PROBLEM REQUIREMENTS: Revise the data below so that "Water Shuttle" becomes "Harbor Ferry", keeping every other line the same. Leave the pictures out of your answer.

(Entries on where items appear)
···

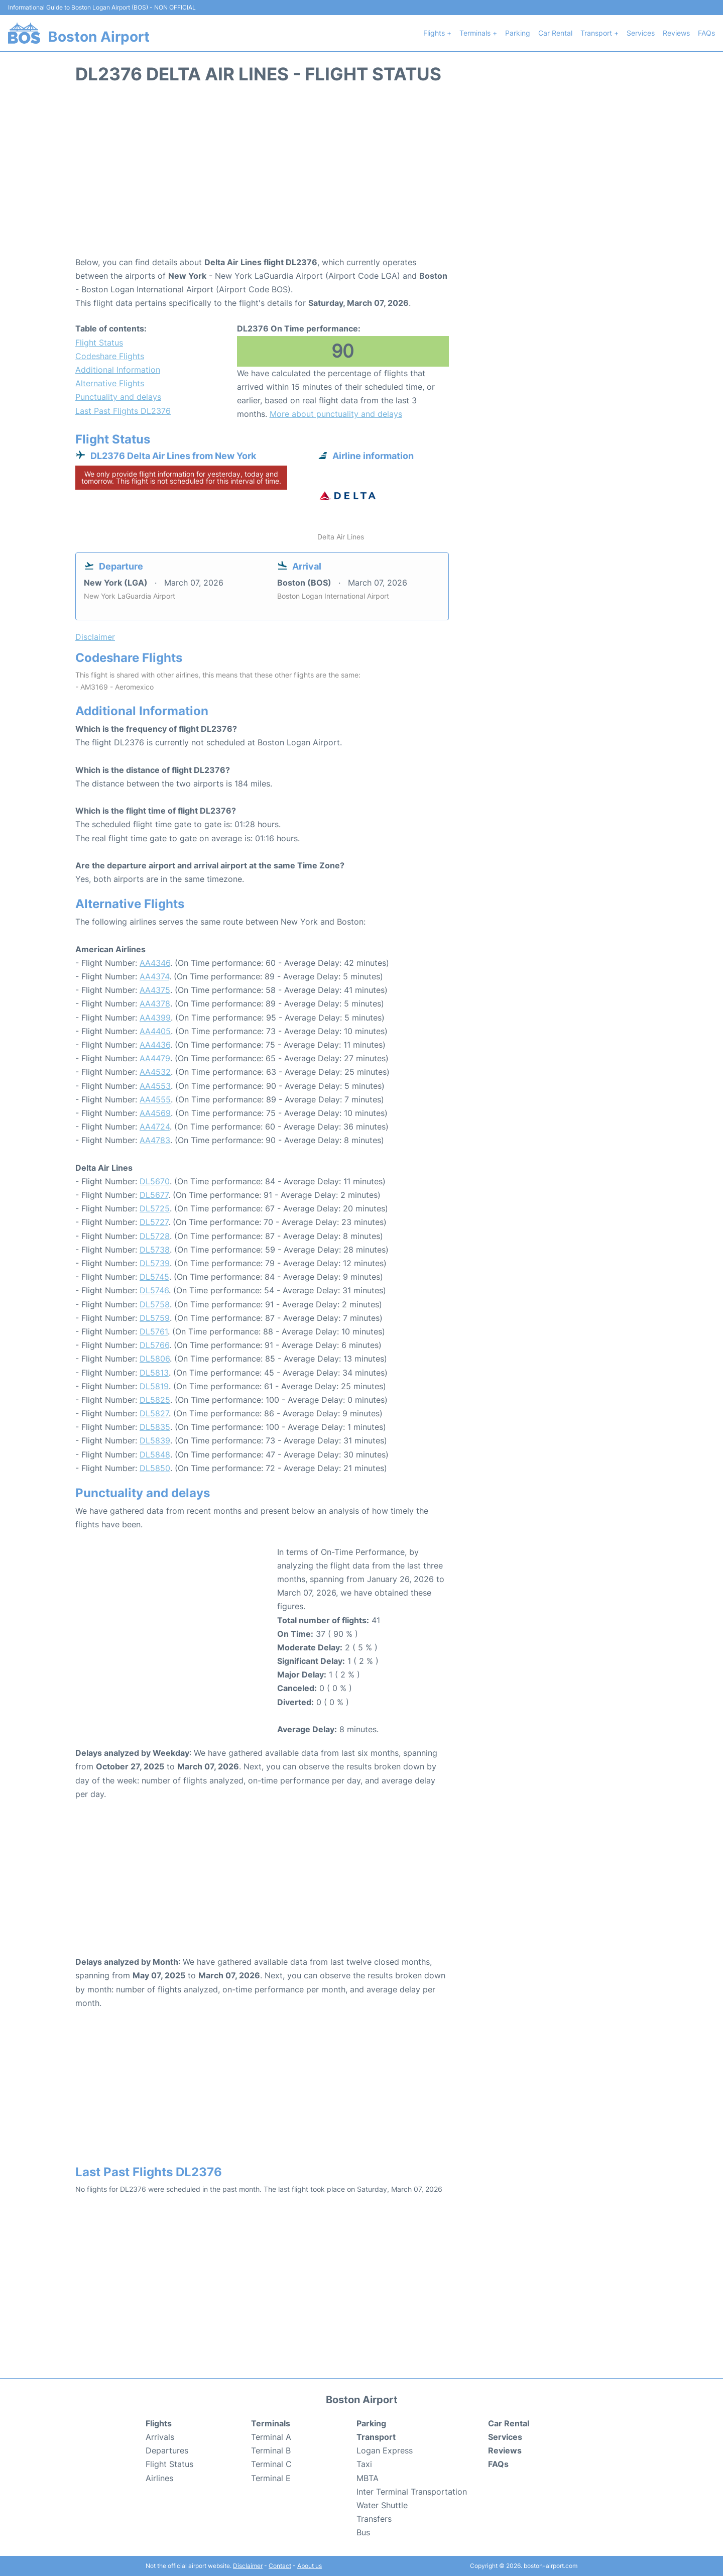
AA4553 (155, 1086)
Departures (167, 2450)
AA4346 (155, 963)
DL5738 (155, 1250)
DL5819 (154, 1386)
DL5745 (154, 1277)
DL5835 (155, 1427)
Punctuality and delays (118, 397)
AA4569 (155, 1113)
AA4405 (155, 1031)
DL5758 (155, 1304)
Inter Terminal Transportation (411, 2492)
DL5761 (154, 1331)
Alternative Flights (109, 383)
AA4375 (155, 990)
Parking (517, 33)
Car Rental (555, 33)
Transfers (374, 2519)
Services (641, 33)
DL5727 (154, 1222)
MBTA (367, 2478)
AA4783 (155, 1140)
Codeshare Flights (109, 356)
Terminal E (271, 2478)
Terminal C (271, 2464)
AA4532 (155, 1072)
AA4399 (155, 1018)
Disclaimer (248, 2565)
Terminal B (271, 2450)
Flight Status (99, 343)
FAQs (706, 33)
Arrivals (160, 2437)
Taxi (364, 2464)
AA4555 (155, 1099)
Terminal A (271, 2437)
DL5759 (155, 1318)
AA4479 (155, 1058)
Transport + (599, 33)
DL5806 (155, 1359)
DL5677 (154, 1195)
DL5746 (154, 1290)
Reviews (676, 33)
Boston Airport (99, 37)
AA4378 (155, 1003)
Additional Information (117, 370)
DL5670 (155, 1181)
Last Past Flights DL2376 (123, 411)
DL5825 (155, 1400)
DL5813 (154, 1373)
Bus (363, 2532)
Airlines (159, 2478)
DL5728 (155, 1236)
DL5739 (155, 1263)
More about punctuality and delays (336, 414)
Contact (280, 2565)
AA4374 (154, 976)
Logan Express (384, 2450)
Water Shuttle (382, 2505)
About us (309, 2565)
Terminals (270, 2423)
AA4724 (155, 1127)
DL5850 (155, 1468)
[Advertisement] (361, 175)
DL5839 (155, 1440)
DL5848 (155, 1454)
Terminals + (478, 33)
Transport (376, 2437)
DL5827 (154, 1413)
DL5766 (154, 1345)
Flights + (437, 33)
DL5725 (155, 1208)
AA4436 (155, 1045)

···

EXERCISE OUTPUT:
AA4553 (155, 1086)
Departures (167, 2450)
AA4346 (155, 963)
DL5738 (155, 1250)
DL5819 (154, 1386)
DL5745 (154, 1277)
DL5835 (155, 1427)
Punctuality and delays (118, 397)
AA4569 (155, 1113)
AA4405 (155, 1031)
DL5758 (155, 1304)
Inter Terminal Transportation (411, 2492)
DL5761 (154, 1331)
Alternative Flights (109, 383)
AA4375 (155, 990)
Parking (517, 33)
Car Rental (555, 33)
Transfers (374, 2519)
Services (641, 33)
DL5727 (154, 1222)
MBTA (367, 2478)
AA4783 (155, 1140)
Codeshare Flights (109, 356)
Terminal E (271, 2478)
Terminal C (271, 2464)
AA4532 (155, 1072)
AA4399 (155, 1018)
Disclaimer (248, 2565)
Terminal B (271, 2450)
Flight Status (99, 343)
FAQs (706, 33)
Arrivals (160, 2437)
Taxi (364, 2464)
AA4555 (155, 1099)
Terminal A (271, 2437)
DL5759 (155, 1318)
AA4479 (155, 1058)
Transport + (599, 33)
DL5806 (155, 1359)
DL5677 (154, 1195)
DL5746 (154, 1290)
Reviews (676, 33)
Boston Airport (99, 37)
AA4378 (155, 1003)
Additional Information (117, 370)
DL5670 (155, 1181)
Last Past Flights DL2376 (123, 411)
DL5825 (155, 1400)
DL5813 (154, 1373)
Bus (363, 2532)
Airlines (159, 2478)
DL5728 (155, 1236)
DL5739 (155, 1263)
More about punctuality and delays (336, 414)
Contact (280, 2565)
AA4374 (154, 976)
Logan Express (384, 2450)
Harbor Ferry (382, 2505)
About us (309, 2565)
Terminals (270, 2423)
AA4724 (155, 1127)
DL5850 (155, 1468)
[Advertisement] (361, 175)
DL5839 (155, 1440)
DL5848 (155, 1454)
Terminals + (478, 33)
Transport (376, 2437)
DL5827 (154, 1413)
DL5766 (154, 1345)
Flights + (437, 33)
DL5725 (155, 1208)
AA4436 (155, 1045)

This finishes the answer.